Scott Newett’s eerily quiet, ethereal portraits of Chinese utopia

Date
26 July 2016

For a country of 1.3 billion people, Scott Newett’s photographic portrait of China is conspicuously devoid of people, presenting the landscape and fixtures of the country through which he wanders as a seemingly unmanned man-made wilderness.

There is a sense of simultaneous utopia and dystopia, with the notion of pristine and tranquil idealism juxtaposed against the chilly desolation throughout the shots. Museums feature heavily in the series as if archival monuments of the achievements of man, left behind. They are depicted in the series alongside colossal urban architectural fixtures – motorway flyovers, rollercoasters at a theme park and a passenger plane – similarly devoid of city-like hustle and bustle.

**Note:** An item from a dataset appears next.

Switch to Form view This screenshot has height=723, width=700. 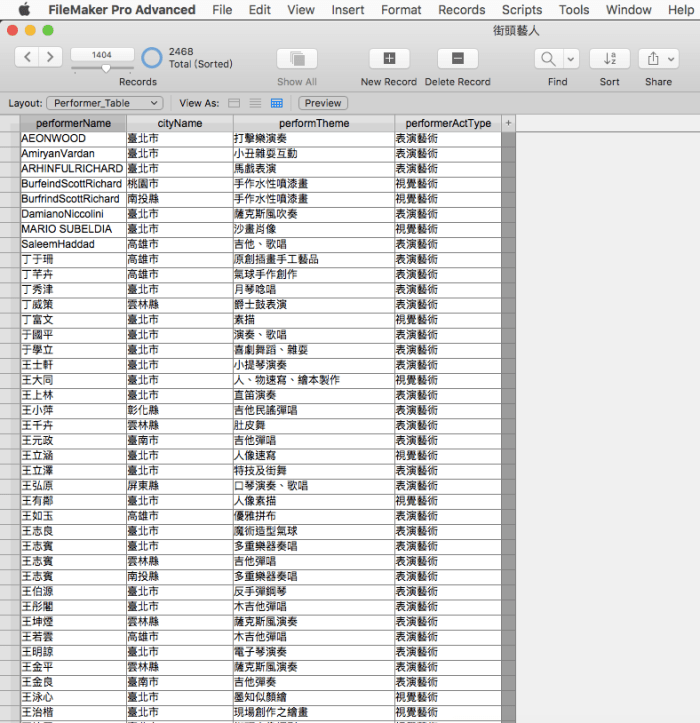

Simultaneously soft and rigid, dreamlike and austere, Scott captures the country in muted hues of blue, green and grey. Occasional splashes of desaturated orange seen in the basketball courts and the side of an aeroplane serve only to augment this phantasmagorical aesthetic.

Likewise the toys of mankind – engines, ballistic missiles and fighter jets – stand centric, representing what the photographer calls, “a country grappling with new western ideals on a foundation of secrecy, oppression and nationalistic pride.”

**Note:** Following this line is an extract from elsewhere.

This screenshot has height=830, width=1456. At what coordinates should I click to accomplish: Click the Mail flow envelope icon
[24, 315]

“There is an unexpected quietness about China, in a country with a billion citizens there is a pervading emptiness in a lot of spaces and buildings, the unending ivy and vegetation that consumes structures belies the polluted idea we have for China; expectation versus reality,” he explains.

Scott names the series Tao Chien after the reclusive Chinese poet of the same name. “Both his work and his lifestyle were a conflicting duality; a mixture of rural solitude and government visibility, of military force and spiritual withdrawal,” says Scott.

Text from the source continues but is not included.